Ну, вот, наконец, и пристань для прислуги; там уже стояло значительное число простеньких катерков. Поэтому пришвартовались не к пристани, а к катерку, который стоял с краю.
Рената осталась на палубе, Афанасий Петрович и Гильом, перепрыгивая с борта на борт, устремились к пристани.
Там их поджидали ещё несколько недружелюбных охранников и овчарок.
- Опаздываете! - насупился один из охранников.
- Извините. - ответил Афанасий Петрович.
- Имена, должности, блок. - потребовал охранник.
- Извините? - переспросил Афанасий Петрович.
- Имена, должности, блок в котором работаете. - повторил охранник. - Я занесу вас в протокол, и из вашей зарплаты будет вычтена сумма за это опоздание.
- Василий Фет. - сказал Афанасий Петрович, и кивнул на Гильома. - А это - мой сын: Юрий Фет.
- Чего? - насторожился охранник.
Афанасий Петрович повторил вымышленные имена.
- Чего-то я вас не помню... - охранник сощурился, внимательно их разглядывал. - А ну-ка - предъявите документы.

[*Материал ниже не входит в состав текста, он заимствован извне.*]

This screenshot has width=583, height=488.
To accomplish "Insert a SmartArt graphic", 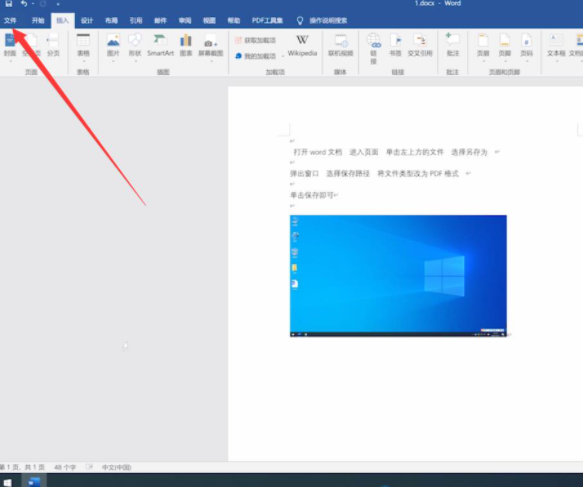I will (160, 45).
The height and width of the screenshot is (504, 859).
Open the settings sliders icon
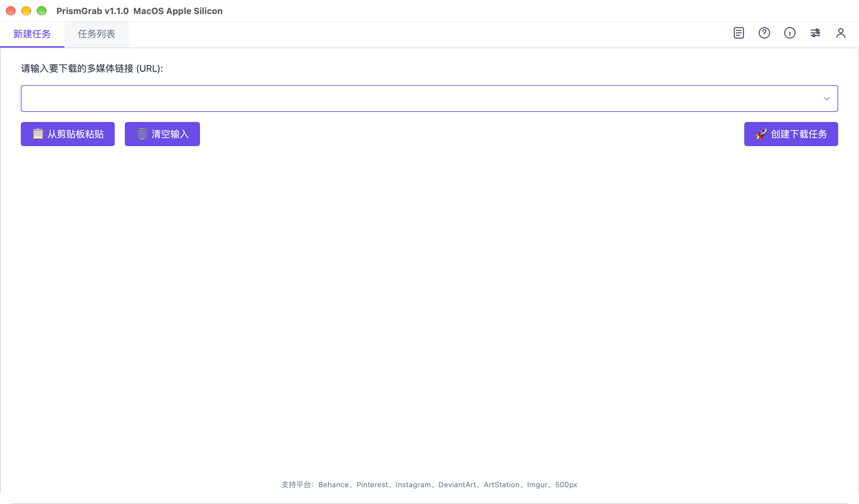coord(815,33)
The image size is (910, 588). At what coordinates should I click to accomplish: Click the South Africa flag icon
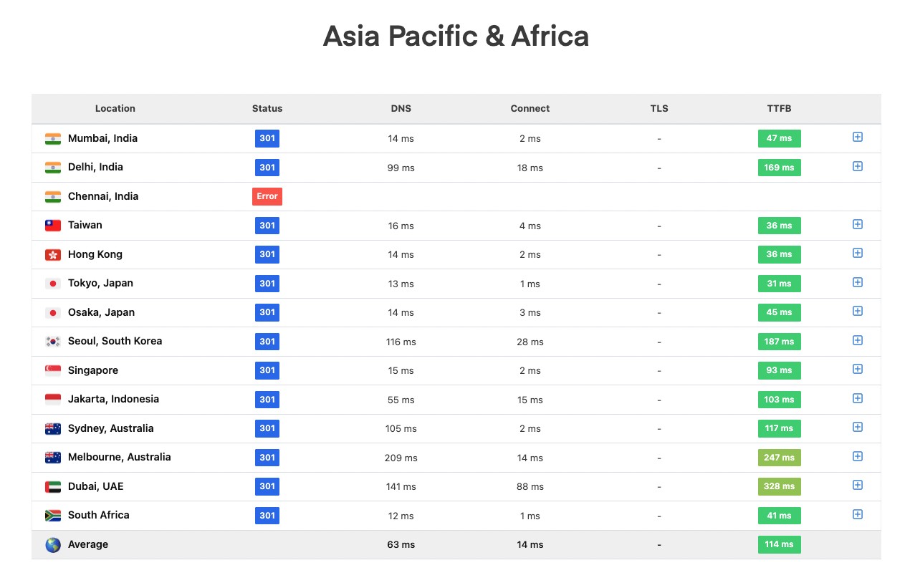[x=52, y=515]
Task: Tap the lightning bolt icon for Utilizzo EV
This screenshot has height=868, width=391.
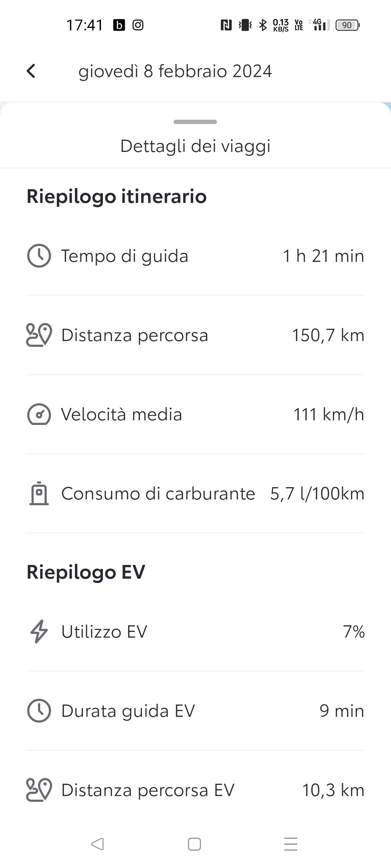Action: [39, 631]
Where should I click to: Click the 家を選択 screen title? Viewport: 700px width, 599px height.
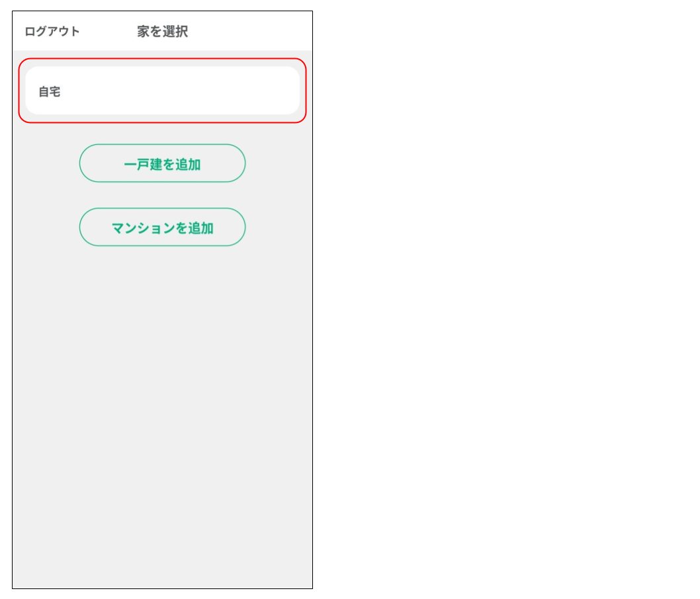[163, 32]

Афанасий Петрович старался, чтобы пальцы у него не дрожали, однако ж они всё-таки дрожали, и он с трудом достал качественно поделанный документ.
Охранник начал внимательно изучать документ, и тут же рявкнул на Гильома.
- А ты чего стоишь, остолоп?! Где твоя бумажка?!.. Ну, доставай-доставай.
Тут Афанасий Петрович вспомнил, что забыл проинструктировать Гильома, в каком из многочисленных карманов его нелепого костюма лежит необходимый документ. И на лбу Афанасия Петровича выступили капли пота. Зато Гильом держался молодцом: нисколько не выдавая своего волнения, он начал методично и быстро обшаривать карманы. Наконец, нашёл, то, что требовалось, и протянул документ охраннику.
- В каком блоке работаете?
Афанасий Петрович не знал, что кухня делится на какие-то блоки. Не знал, как эти блоки называются. Но надо было что-то отвечать, и он молвил то первое, что пришло ему в голову:
- В основном...
- А-а-а, в осно-овно-о-ом! - протянул молодой, улыбчивый охранник, который потягивал сигарку, и испускал зелёный дым. - То-о-огда понятно. Там народу - ВО! - он выразительно провёл указательным пальцем у горла, и тупо рассмеялся. - Пусть топают.
Но главный охранник не унимался:
- Нет. Надо проверить. Чего-то они какие-то подозрительные... - и он нажал кнопку вызова на своей рации.
Крупная капля пота быстро скатилась по лицу Афанасия Петровича...
В это мгновенье над их головами яркими цветами расцвёл салют.
- О-о-о! Начинается! - восхищённо взвизгнул молодой охранник и рассмеялся.
Овчарки тоже завизжали, но от страха.
- Ладно. Проходите. - суровый охранник всунул документы в руки Афанасия Петровича.
Афанасий Петрович ещё не понимал, что происходит. Тогда охранник грязно выругался, и подтолкнул Афанасия Петровича, а заодно и Гильома в спину.
Так им удалось проникнуть внутрь дворца Аскольда. Вообще-то, несмотря на все приготовления, у них практически не было шансов. Тем не менее, им повезло, как везёт пьяным. Хотя Афанасий Петрович ничего не пил, всё же он действительно был пьян, - его пьянила любовь.
* * *
Огромная кухня, в которой готовились кушанья для гостей, несмотря на обилие запахов и форм, ничем не запомнилась. Множество поваров мельтешили там; валил пар, доносились крики, что-то варилось, жарилось, шипело; голоса, запахи - всё перемешивалось. В общем, - это был ад.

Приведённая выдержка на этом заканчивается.